WHAT DOES “FULLY PAID FOR” MEAN?

This is the title I chose for my personal blog, which is meant to give me an outlet for one of my favorite crafts – writing – plus to use an image from my favorite sport, golf.  Out of college, my first job was as a reporter for the Daily Astorian in Astoria, Oregon, and I went on from there to practice writing in all of my professional positions, including as press secretary in Washington, D.C. for a Democrat Congressman from Oregon (Les AuCoin), as an Oregon state government manager in Salem and Portland, as press secretary for Oregon’s last Republican governor (Vic Atiyeh), and as a private sector lobbyist.  This blog also allows me to link another favorite pastime – politics and the art of developing public policy – to what I write.  I could have called this blog “Middle Ground,” for that is what I long for in both politics and golf.  The middle ground is often where the best public policy decisions lie.  And it is where you want to be on a golf course.

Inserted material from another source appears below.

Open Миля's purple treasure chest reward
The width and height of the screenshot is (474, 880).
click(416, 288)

The “paid for” question arises as Congress continues debating the huge infrastructure bill advocated President Joseph Biden, many Congressional Democrats, and a few Republicans.

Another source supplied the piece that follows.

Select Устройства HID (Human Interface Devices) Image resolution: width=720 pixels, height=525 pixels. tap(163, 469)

The Wall Street Journal, perhaps a bit predictably, showed up with an editorial questioning whether the deal really was paid for.  The editorial appeared under this headline:

SO MUCH FOR ‘FULLY PAID FOR’

The infrastructure bill’s financing is full of gimmicks, as expected.

Here are a few paragraphs from the editorial:

“One claim about the Senate’s infrastructure bill is that it would be, as the authors said, ‘fully paid for.’  The Congressional Budget Office (CBO) rudely blew apart that myth on Thursday, not that the authors seem to care.

“CBO’s budget gnomes found that the $1 trillion spending bill will add $256 billion to the federal deficit over 10 years.  But it’s worse than that. CBO also explained that the bill will increase the government’s contract authority by an additional $196 billion over the 2021 budget baseline. The estimate is complex, but the Committee for a Responsible Federal Budget calculates the mix of costs and savings will result in nearly $400 billion in deficit spending over a decade.

“A couple of examples highlight the fiscal flim-flam. The bi-partisan group of senators tried to claim as ‘savings’ some $53 billion in unemployment benefits that states won’t spend as anticipated.  But CBO notes that the ‘lower outlays had already been counted in its baseline and so don’t now amount to a ‘reduction in spending.’

“CBO also didn’t credit $106 billion in supposedly unused Covid paid- and family-leave tax credits, and only a portion of what senators claimed were $67 billion in savings from a Covid employer tax credit.  Of the $210 billion of ‘unused’ Covid funds senators ultimately claimed they were ‘re-purposing,’ CBO gave them credit for about $21 billion.”

You get the picture.  More budget shenanigans.

At the same time, there are those who will say it is past time for the federal government to invest in improved infrastructure – and I am one of who supports such investments, for that is what they are, investments.  That’s if, by infrastructure, you mean typical investments in roads, bridges and the like.  If you go beyond that definition, then you should not call it infrastructure; you should call it something else, whatever it is.  Then, let that spending rise or fall on its merits or demerits.

Of course, that’s not what happens at the federal government.  Games are played with numbers and definitions.

I have said this before – aside from war-time spending or spending to avert a recession (which should stand on their own), I wish federal spending proposals would subscribe to more rational, transparent criteria. 

Too much to ask, you say.  Perhaps.  But the expenditure of time, effort and energy – if done in the name of transparency – would result in better government.